“He IS in love with her, and they HAVE been going about together, but there is no truth in the charges.”
“I see,” said Muskham.
“The case is coming on quite soon. I persuaded Tony Croom to let me tell you of it; it would be so awkward for him to talk about himself.”
Muskham was looking at her with unmoved face.
“But,” he said, “I know Jerry Corven. I didn’t realise your sister had left him.”
“We keep it to ourselves.”
“Was her leaving him young Croom’s doing?”
“No. They only met on the boat coming over. Clare left Jerry for quite another reason. She and Tony Croom have been indiscreet, of course; they’ve been watched and seen together in what are known, I believe, as ‘compromising circumstances.’”

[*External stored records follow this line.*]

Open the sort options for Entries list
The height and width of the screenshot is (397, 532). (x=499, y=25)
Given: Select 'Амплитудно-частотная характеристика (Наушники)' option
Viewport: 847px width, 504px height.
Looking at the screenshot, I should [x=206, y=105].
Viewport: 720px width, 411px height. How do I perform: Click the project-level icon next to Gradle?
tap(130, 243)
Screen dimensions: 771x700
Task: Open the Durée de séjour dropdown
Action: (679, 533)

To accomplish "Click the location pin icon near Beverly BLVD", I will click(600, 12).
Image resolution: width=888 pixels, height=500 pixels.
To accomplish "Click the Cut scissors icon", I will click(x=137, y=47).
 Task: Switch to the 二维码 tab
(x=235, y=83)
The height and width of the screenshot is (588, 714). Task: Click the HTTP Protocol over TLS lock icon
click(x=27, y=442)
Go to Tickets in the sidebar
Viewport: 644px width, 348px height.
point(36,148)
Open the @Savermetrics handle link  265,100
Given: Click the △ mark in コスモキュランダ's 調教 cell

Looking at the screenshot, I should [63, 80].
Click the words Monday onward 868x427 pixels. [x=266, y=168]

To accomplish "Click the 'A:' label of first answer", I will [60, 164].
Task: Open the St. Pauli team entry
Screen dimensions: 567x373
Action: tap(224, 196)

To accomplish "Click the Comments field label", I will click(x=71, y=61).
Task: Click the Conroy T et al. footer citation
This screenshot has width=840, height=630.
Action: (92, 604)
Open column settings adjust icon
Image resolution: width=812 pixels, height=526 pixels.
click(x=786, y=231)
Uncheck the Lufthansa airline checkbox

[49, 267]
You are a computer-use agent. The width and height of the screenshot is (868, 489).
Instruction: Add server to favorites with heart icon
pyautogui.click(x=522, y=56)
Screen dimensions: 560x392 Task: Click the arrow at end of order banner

“How do you mean exactly?”
“Driving back from Oxford late one evening their lights failed and they spent the rest of the night in the car together.”
Jack Muskham raised his shoulders slightly. Dinny leaned forward with her eyes on his.
“I told you there was no truth in the charges; there is NONE.”
“But, my dear Miss Cherrell, a man never admits—”
“That is why I came to you instead of Tony. My sister would not tell me a lie.”
Again Muskham made the slight movement of his shoulders.
“I don’t quite see—” he began.
“What it has to do with you? This: I don’t suppose they’ll be believed.”
“You mean if I just read the case it would put me off young Croom?”
“Yes, I think you would feel he had not ‘played the game.’” She could not quite keep irony out of her voice.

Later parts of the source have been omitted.